-- START OF INFORMATION PROVIDED --

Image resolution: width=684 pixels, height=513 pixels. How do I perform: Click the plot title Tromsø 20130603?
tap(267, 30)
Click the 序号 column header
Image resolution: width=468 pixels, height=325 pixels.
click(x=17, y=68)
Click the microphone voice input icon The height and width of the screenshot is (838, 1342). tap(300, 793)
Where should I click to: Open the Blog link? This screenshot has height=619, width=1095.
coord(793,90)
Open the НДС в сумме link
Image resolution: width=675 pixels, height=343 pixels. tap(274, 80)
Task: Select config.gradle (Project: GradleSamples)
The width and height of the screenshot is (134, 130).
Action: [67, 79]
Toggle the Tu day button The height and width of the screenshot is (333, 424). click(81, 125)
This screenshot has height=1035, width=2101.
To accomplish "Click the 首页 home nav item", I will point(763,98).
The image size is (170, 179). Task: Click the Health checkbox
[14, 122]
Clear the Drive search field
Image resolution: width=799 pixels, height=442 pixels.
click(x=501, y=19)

-- END OF INFORMATION PROVIDED --

> DIRECTIONS
Reproduce the rows above verbatim, with no changes of any kind.

> RESPONSE
Image resolution: width=684 pixels, height=513 pixels. How do I perform: Click the plot title Tromsø 20130603?
tap(267, 30)
Click the 序号 column header
Image resolution: width=468 pixels, height=325 pixels.
click(x=17, y=68)
Click the microphone voice input icon The height and width of the screenshot is (838, 1342). tap(300, 793)
Where should I click to: Open the Blog link? This screenshot has height=619, width=1095.
coord(793,90)
Open the НДС в сумме link
Image resolution: width=675 pixels, height=343 pixels. tap(274, 80)
Task: Select config.gradle (Project: GradleSamples)
The width and height of the screenshot is (134, 130).
Action: [67, 79]
Toggle the Tu day button The height and width of the screenshot is (333, 424). click(81, 125)
This screenshot has height=1035, width=2101.
To accomplish "Click the 首页 home nav item", I will point(763,98).
The image size is (170, 179). Task: Click the Health checkbox
[14, 122]
Clear the Drive search field
Image resolution: width=799 pixels, height=442 pixels.
click(x=501, y=19)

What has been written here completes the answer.